#### Gegebene Aufgabenstellung:
Filtern Sie aus den folgenden Einträgen jede Zeile heraus, in der die Zeichenfolge „tick“ vorkommt, und schreiben Sie diese Zeilen unverändert ab.

Einträge zur Lage von Bildschirmelementen
= = =

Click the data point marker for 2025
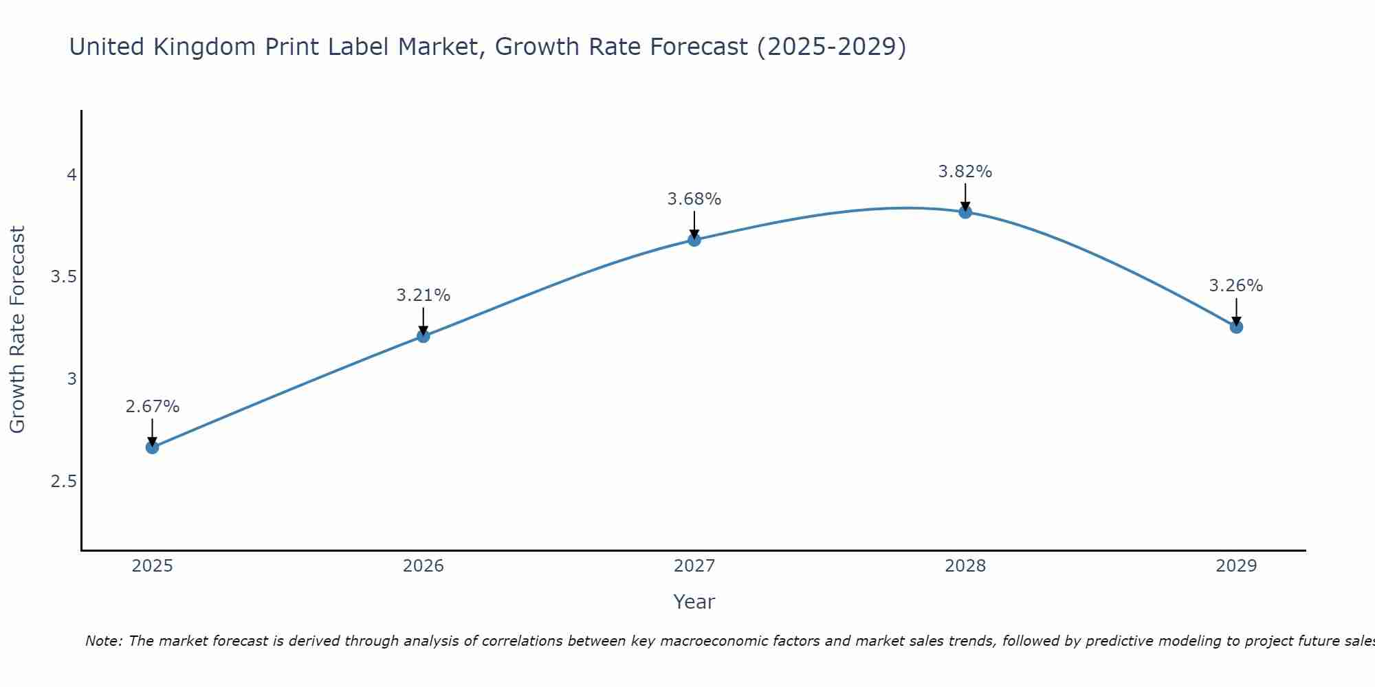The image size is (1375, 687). tap(152, 447)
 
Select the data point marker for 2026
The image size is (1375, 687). tap(424, 336)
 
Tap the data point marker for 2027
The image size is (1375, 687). tap(694, 240)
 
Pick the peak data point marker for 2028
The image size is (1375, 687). tap(965, 212)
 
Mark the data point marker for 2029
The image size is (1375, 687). tap(1236, 327)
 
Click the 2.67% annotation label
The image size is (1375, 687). tap(152, 407)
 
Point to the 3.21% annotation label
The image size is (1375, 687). tap(424, 295)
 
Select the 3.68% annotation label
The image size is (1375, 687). tap(694, 199)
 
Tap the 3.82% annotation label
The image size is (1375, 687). tap(965, 172)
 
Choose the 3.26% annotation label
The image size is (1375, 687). tap(1236, 286)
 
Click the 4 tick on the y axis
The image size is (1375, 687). tap(72, 175)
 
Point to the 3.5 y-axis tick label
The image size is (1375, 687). tap(64, 277)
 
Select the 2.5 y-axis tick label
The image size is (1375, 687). tap(64, 481)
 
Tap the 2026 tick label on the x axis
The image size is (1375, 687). tap(424, 566)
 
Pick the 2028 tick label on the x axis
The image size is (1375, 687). tap(965, 566)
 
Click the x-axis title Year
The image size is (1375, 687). tap(694, 602)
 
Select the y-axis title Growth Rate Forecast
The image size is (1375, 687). tap(18, 330)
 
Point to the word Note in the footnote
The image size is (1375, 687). tap(104, 641)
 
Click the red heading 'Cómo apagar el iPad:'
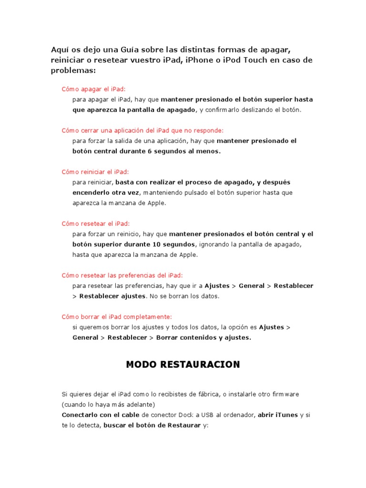point(94,89)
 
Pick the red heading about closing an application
point(142,130)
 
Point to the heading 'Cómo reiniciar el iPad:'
point(95,172)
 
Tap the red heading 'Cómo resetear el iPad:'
point(95,224)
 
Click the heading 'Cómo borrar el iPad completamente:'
point(117,316)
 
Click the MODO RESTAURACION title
point(183,365)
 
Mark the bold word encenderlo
point(93,193)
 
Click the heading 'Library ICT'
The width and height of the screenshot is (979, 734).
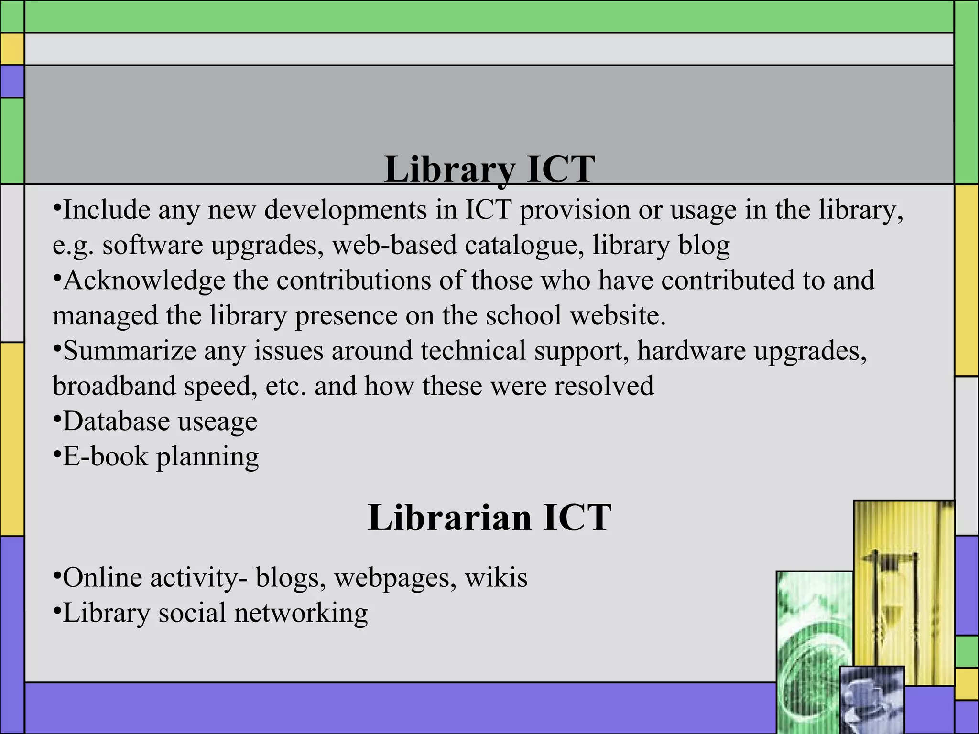pyautogui.click(x=489, y=169)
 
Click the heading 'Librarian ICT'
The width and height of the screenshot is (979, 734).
pyautogui.click(x=489, y=518)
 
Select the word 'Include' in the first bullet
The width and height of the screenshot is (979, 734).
pyautogui.click(x=107, y=210)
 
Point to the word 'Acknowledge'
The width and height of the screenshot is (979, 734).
pyautogui.click(x=144, y=281)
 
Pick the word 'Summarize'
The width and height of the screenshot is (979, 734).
pyautogui.click(x=129, y=351)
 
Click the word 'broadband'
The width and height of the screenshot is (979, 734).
pyautogui.click(x=114, y=386)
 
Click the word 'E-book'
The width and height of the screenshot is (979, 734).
pyautogui.click(x=106, y=457)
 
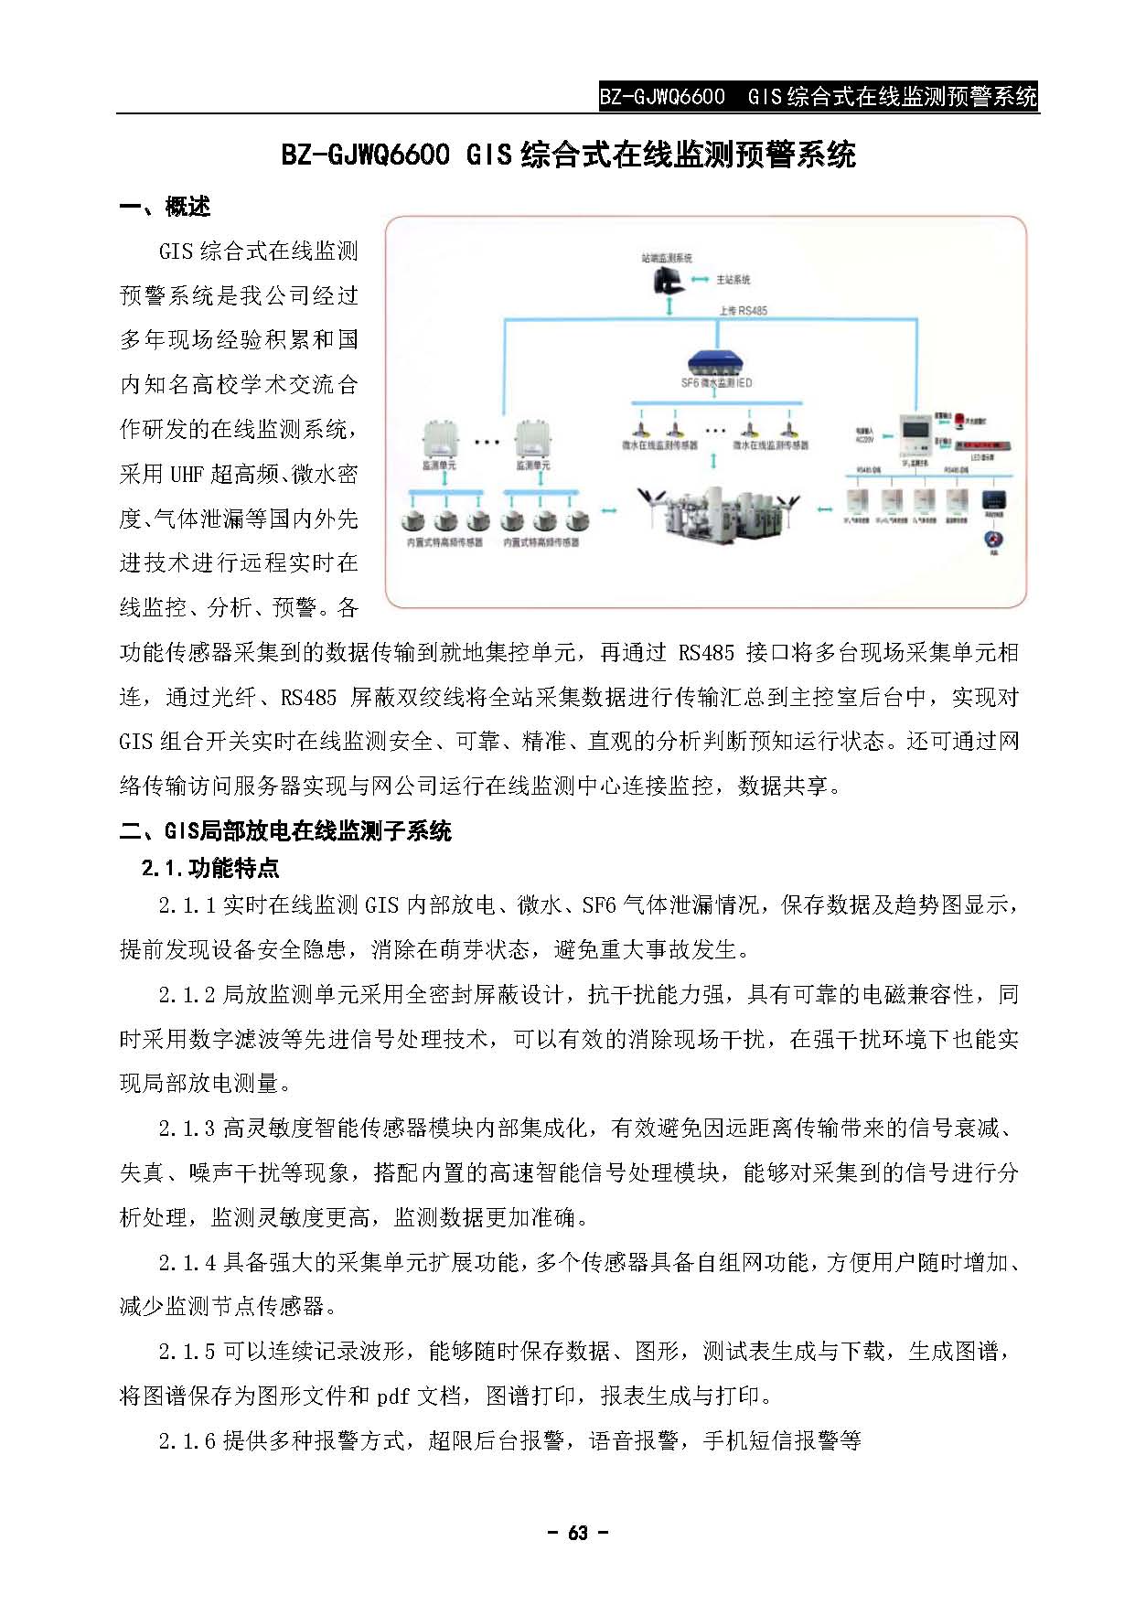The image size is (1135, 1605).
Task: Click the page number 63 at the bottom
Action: pos(577,1534)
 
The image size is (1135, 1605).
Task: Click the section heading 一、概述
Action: pos(165,208)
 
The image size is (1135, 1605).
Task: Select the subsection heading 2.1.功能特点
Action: pos(210,868)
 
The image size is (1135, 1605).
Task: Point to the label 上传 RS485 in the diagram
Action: pos(743,311)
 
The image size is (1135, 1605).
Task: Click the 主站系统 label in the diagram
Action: pos(733,280)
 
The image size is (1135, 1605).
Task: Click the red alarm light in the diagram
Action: pos(958,421)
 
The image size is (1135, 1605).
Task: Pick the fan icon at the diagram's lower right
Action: pos(992,540)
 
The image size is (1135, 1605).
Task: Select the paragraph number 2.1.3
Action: pos(187,1129)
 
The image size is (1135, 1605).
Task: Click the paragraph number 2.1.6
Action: pos(187,1441)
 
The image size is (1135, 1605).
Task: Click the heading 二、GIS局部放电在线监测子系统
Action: pos(285,831)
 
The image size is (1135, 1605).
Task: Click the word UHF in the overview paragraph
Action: pos(187,474)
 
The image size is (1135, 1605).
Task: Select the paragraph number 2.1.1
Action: pos(187,905)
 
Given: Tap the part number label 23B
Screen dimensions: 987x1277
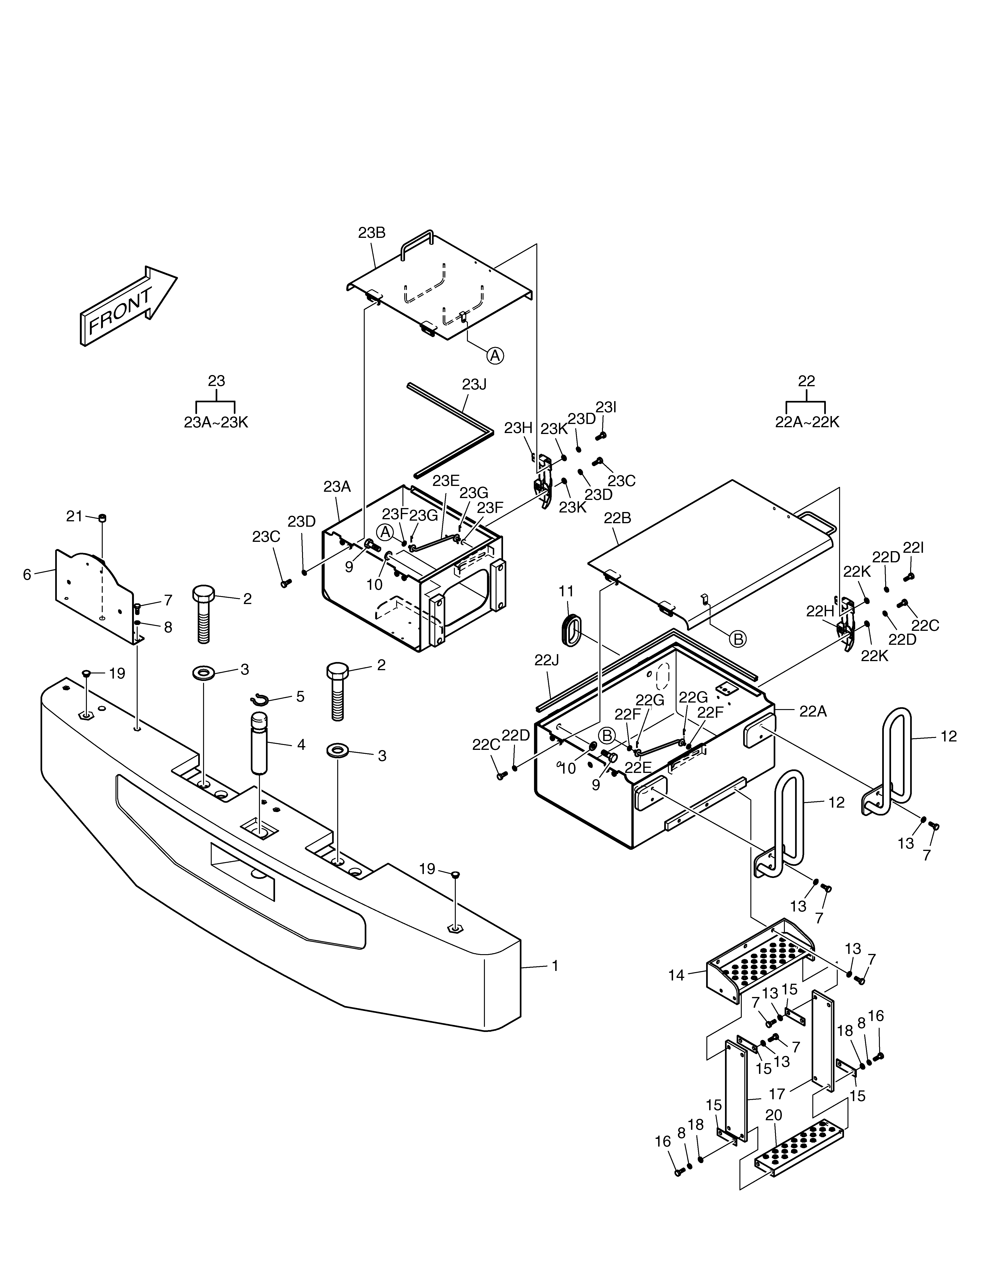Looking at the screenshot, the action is click(372, 233).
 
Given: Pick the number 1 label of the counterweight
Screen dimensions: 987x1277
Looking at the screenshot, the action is click(555, 966).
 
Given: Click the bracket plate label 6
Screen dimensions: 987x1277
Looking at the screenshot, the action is click(27, 575).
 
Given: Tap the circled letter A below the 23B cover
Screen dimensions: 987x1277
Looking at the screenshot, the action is click(495, 355).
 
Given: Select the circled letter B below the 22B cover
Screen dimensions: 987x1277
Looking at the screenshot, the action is click(739, 639).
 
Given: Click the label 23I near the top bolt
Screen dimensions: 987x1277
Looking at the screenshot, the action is click(606, 407).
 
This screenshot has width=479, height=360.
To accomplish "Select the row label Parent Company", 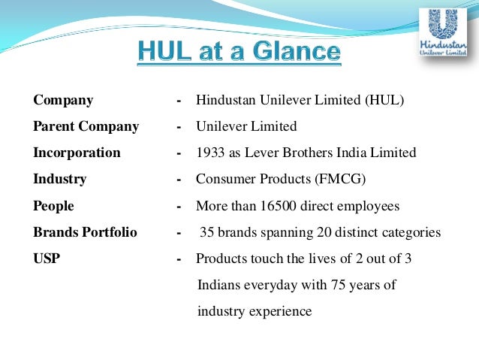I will pos(86,126).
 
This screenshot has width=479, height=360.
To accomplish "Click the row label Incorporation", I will pos(77,153).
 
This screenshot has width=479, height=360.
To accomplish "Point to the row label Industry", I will pos(59,179).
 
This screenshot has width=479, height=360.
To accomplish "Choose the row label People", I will pos(54,205).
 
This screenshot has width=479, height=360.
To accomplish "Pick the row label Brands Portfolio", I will pos(85,232).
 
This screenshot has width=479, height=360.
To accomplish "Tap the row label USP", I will pos(47,259).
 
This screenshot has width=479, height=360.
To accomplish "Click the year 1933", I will pos(211,153).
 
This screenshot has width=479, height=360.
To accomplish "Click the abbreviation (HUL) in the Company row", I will pos(384,100).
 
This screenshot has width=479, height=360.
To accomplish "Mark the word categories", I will pos(411,232).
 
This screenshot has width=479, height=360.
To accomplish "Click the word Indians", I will pos(220,285).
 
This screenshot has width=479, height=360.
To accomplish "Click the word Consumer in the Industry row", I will pos(224,179).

= = =

#### Richtige Lösung:
Click the 4 tick on the y axis
Point to the 3.5 y-axis tick label
Select the 2.5 y-axis tick label
Tap the 2026 tick label on the x axis
Pick the 2028 tick label on the x axis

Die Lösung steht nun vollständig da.